- [Énoncé du problème A]
Reproduisez fidèlement le passage du texte sur les amantes du Moyen-Age, en commençant à "Ensuite, la figure" et en terminant à "jusqu'à la mort(3).".
:::
Deux types de personnages se dessinent assez bien si l'on observe les figures des amantes du Moyen-Age(1). Tout d'abord celle de Viviane (ou Niniane) qui parvient à séduire Merlin(2) et lui voler ses secrets. Dans certaines versions elle est assimilée à Morgane que l'on considère plus habituellement comme maléfique. Ceci est raconté entre autres par Alfred TENNYSON (1809-1892), dans son recueil arthurien Les idylles du roi (1859) qui donne une vision assez négative de "l'audacieuse Viviane". En effet, elle agace l'Enchanteur de ses questions ; elle prétend l'aimer et fait tout pour l'être en retour. Lorsqu'elle parvient découvrir les charmes recherchés et à l'enfermer magiquement dans un chêne, elle n'a que mépris pour le magicien et le traite de "vieillard imbécile".

Ensuite, la figure d'Iseut la Blonde sera plus courtoise. Elle s'inscrit davantage dans la lignée des héroïnes vertueuses. Son sort est indissociable de celui de son amant mais elle ne fait pas passer son propre intérêt avant le sien. Le philtre qui la rendue amoureuse de Tristan l'obligera à l'accompagner partout jusqu'à la mort(3).
:::
- [Énoncé du problème B]
Réécrivez toutes les entrées ci-dessous en remplaçant "Facebook" par "Instagram", sans rien modifier d'autre.

[Entrées de localisation de mots et d'éléments]
:::
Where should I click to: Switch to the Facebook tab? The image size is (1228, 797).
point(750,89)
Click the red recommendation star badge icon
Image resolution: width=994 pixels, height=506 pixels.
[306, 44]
:::
- [Réponse complète A]
Ensuite, la figure d'Iseut la Blonde sera plus courtoise. Elle s'inscrit davantage dans la lignée des héroïnes vertueuses. Son sort est indissociable de celui de son amant mais elle ne fait pas passer son propre intérêt avant le sien. Le philtre qui la rendue amoureuse de Tristan l'obligera à l'accompagner partout jusqu'à la mort(3).

- [Réponse complète B]
Where should I click to: Switch to the Instagram tab? The image size is (1228, 797).
point(750,89)
Click the red recommendation star badge icon
Image resolution: width=994 pixels, height=506 pixels.
[306, 44]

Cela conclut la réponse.